Sunday 8 January 2012

The chicken is pissed off.

No witty title, no jokes. The chicken is in a very mysanthropic mood, and I am afraid you will have to bear with me.

I've long been ranting about clubs. ....And I am not the only one. Tonight, though, was the tipping point.
I am as sober as I can be, perhaps this is my main problem. In my sobriety, I figured out the point of alcohol: of course, it serves the purpose of social cohesion, no doubt. It helps people get laid, beer goggles are as factual as gravity. Yet, its primary function, by far, must be tolerance. People get drunk in order to be able to tolerate other drunk people. No alcohol, no problem. Alcohol is self-serving and paradoxical, since you only drink it to help you deal with a problem that you wouldn't have in the first place, had there not been alcohol. A few cute guys in that club, granted, but as soon as you see them shake back and forth, as they try to figure out whether you're cute enough so they could approach you, spit on you and spill cheap beer over you in their attempt to mate, any cuteness and attraction is bound to evaporate.

I've learned never to leave my jacket or coat at the wardrobe. We spent no less than 30 mins, taking miniscule steps down a staircase, being pushed, pinched, spit at, joked with, giggled at by random morons, who, as the previous point suggests, had no idea how to handle their drink. Lesson learned: never leave your coat at the wardrobe.

Clubs will show you the essence of humanity. It will show you everything. It will show you the petty attempts of girls to hold up to the standards of beauty, covering their faces with make up, pushing up whatever little breasts they have and emphasising them with a belt under their breasts which will also detract attention from their tummies. It will show you the fat friends of the pretty girls, trying so hard to be pretty, to fit in, to be liked.
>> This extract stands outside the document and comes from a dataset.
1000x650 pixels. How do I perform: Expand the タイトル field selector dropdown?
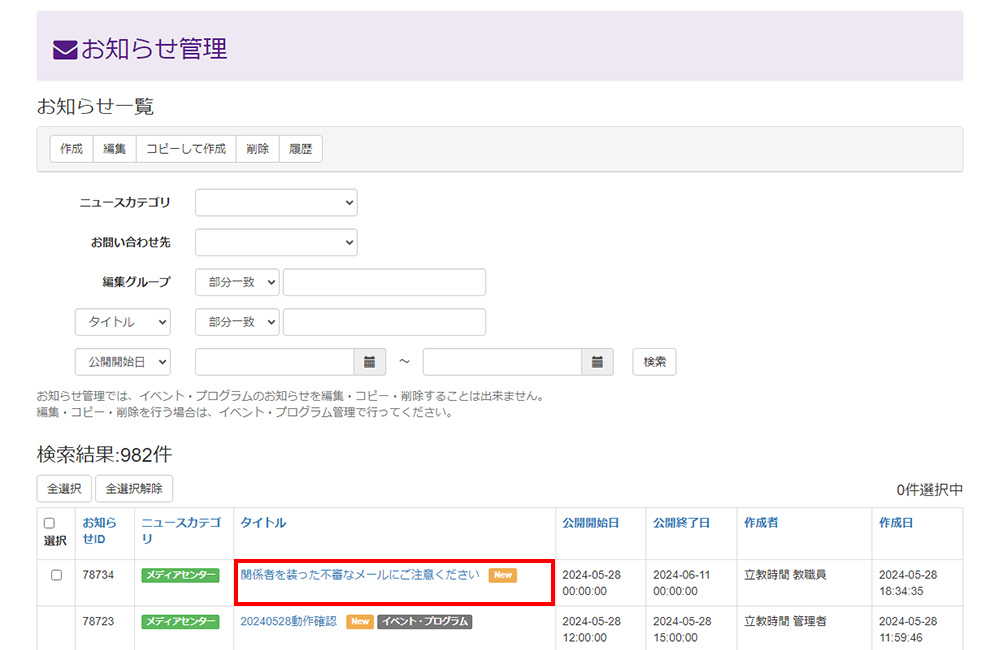(x=123, y=322)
And when someone does hit on them, they will take petty pride in shooting them down, because it will make them feel superior and as pretty as their attractive friends, even if just for a second. It will show you pretense, fakeness and ugliness, metaphorical more so than physical, like no other place. It will show you the silly little childish emotions of humans, who just try too fucking hard. To be cool, to be liked, to have sex. Stop looking for approval from others before you even like yourself, stop disrespecting yourself like you disrespect others, grow a spine, keep some dignity and for the love of God, stop pushing me! Hundreds and thousands of people pushing to go to this club and not the other, because it's "hip". Had there been a fire there tonight, there'd be nothing for you to read, I'd have been dead. It was so crowded, literally you couldn't drop a needle on the floor. Being asked to pay the ridiculous 7 euros (and of course, often enough prices are higher) just to get in. Based on what? Because it's saturday. I don't fucking care what day it is. No, there was no band, it was just their ordinary DJ, who, by the way, had he worked a normal job, would be fired for his incompetence. To ask people to pay just to get into a club is proposterous, never have I understood it or endorsed it, and this was the final nail in the coffin. Out of sheer principle I am never paying to get into a club of any description, without a damn good reason.

Clubs will also show you men at their lowest, trying to get laid, not with their charm, intelligence, or even looks. No, he gets smashed, assuming that the degree to which he is soaked somehow translates into the degree to which a girl's pants should be soaked for him. Then they push you in what is a stupifying resemblance with the emotional intelligence of a 3rd grader. Well done. You reckon that pretending to barf next to a girl will get her attention, get you laid and you'll be a man in front of your friends again? Yes, indeed, that is what Shakespeare, Wilde and Austen meant, that is what all grand stories in literature are based on.

Clubs will bring out people's insecurities, they bring out the worst in them- getting drunk, getting violent, superiority and ego. Never mind the unreasonably high prices, the slow service, the pushing and crowds, the bad music, the sweat and drunk morons who stumble on you. I am willing to eat my own words; when we talk about Heaven and Hell, as far as I am concerned, we're not talking about some chimerical notions that happen to you when you die. They are now right here, and nothing is worse than the Hell you make for yourself.